That day I lost my ability to talk and be understood. I lost the ability to control my limbs and body movements in expected ways. I experienced amnesia, lost a lot of hair and went into a coma-like state for a couple of years. The chronic pain was excruciating. Just a soft touch of indirect light felt like fire on my skin. It felt like literal fire and I’d respond to it as such. Every vibration burned through me. Every sensory experience brought incredible pain. A soft touch would trigger a seizure. At this point, I needed help with the basics of life and no longer had the ability to care for myself.

After a lot of tests, doctors, neurologists and more – I was diagnosed with Psychogenic Non-Epileptic Seizures (PNES). The name of it has changed and it’s now called Functional Neurological Disorder (FND). This condition was explained to me as being related to my PTSD and childhood trauma. One neurologist told me if I just believed in my diagnosis it would go away. The stigma in regards to FND in the medical field is ugly. How some people treated me when I was unable to communicate, and they thought I couldn’t understand them, was even uglier. During this time I lost a house, a career, my ability to parent hands-on, my retirement, and my self-worth. Poverty and stigma were the welcome mat to this new life.

**Information supplied**
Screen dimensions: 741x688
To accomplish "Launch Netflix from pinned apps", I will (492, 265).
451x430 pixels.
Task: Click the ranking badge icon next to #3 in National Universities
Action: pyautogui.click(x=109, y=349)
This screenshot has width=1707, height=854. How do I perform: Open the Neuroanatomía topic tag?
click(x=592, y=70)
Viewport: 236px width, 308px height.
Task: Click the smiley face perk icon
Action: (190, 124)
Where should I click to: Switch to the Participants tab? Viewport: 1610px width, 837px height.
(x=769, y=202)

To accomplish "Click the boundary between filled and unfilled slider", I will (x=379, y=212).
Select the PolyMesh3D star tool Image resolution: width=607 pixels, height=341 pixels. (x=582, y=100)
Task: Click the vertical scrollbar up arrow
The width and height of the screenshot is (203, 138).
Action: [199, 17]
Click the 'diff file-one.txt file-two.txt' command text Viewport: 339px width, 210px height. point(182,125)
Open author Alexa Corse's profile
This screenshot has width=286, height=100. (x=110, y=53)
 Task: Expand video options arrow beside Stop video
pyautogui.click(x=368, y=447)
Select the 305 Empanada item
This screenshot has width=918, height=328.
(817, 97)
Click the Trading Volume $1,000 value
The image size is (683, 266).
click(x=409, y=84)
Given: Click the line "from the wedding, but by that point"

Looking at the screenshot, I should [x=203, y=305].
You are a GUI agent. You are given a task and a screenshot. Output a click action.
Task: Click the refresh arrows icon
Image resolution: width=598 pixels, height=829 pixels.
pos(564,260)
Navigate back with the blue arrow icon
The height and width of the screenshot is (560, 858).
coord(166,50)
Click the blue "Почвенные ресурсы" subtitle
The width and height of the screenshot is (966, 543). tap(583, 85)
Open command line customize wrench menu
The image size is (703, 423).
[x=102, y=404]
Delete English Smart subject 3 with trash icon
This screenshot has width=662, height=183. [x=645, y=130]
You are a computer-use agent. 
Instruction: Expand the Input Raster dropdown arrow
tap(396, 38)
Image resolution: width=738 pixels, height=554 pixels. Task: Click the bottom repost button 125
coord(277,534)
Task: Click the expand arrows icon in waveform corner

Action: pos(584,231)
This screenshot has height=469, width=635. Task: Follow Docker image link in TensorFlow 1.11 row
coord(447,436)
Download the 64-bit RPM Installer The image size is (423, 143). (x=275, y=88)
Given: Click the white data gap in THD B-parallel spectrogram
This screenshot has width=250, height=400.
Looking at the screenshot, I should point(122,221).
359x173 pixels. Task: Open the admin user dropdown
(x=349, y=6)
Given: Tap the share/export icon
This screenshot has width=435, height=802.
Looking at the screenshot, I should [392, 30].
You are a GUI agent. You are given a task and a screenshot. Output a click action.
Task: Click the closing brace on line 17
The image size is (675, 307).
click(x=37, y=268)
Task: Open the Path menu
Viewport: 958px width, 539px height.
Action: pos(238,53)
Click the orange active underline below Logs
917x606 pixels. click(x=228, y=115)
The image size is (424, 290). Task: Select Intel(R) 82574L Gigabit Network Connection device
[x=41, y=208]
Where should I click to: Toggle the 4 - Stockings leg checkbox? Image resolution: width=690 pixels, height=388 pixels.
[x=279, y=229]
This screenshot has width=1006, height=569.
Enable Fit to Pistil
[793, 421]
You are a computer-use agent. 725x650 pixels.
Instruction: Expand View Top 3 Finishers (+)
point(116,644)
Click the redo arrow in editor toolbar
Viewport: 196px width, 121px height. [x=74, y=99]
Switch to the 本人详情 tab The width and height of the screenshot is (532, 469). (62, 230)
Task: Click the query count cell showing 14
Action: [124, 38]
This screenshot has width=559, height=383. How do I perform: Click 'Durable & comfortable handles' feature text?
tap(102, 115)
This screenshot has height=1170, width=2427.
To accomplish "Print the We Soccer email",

**Exercises**
(1) From the passage, list every thing the narrator names after the words "During this time I lost".
(2) Transcribe the part of the passage that opens with the words containing "After a lot" and closes with "this new life.".

**Task-by-task answers**
(1)
- a house
- a career
- the ability to parent hands-on
- retirement
- self-worth

(2)
After a lot of tests, doctors, neurologists and more – I was diagnosed with Psychogenic Non-Epileptic Seizures (PNES). The name of it has changed and it’s now called Functional Neurological Disorder (FND). This condition was explained to me as being related to my PTSD and childhood trauma. One neurologist told me if I just believed in my diagnosis it would go away. The stigma in regards to FND in the medical field is ugly. How some people treated me when I was unable to communicate, and they thought I couldn’t understand them, was even uglier. During this time I lost a house, a career, my ability to parent hands-on, my retirement, and my self-worth. Poverty and stigma were the welcome mat to this new life.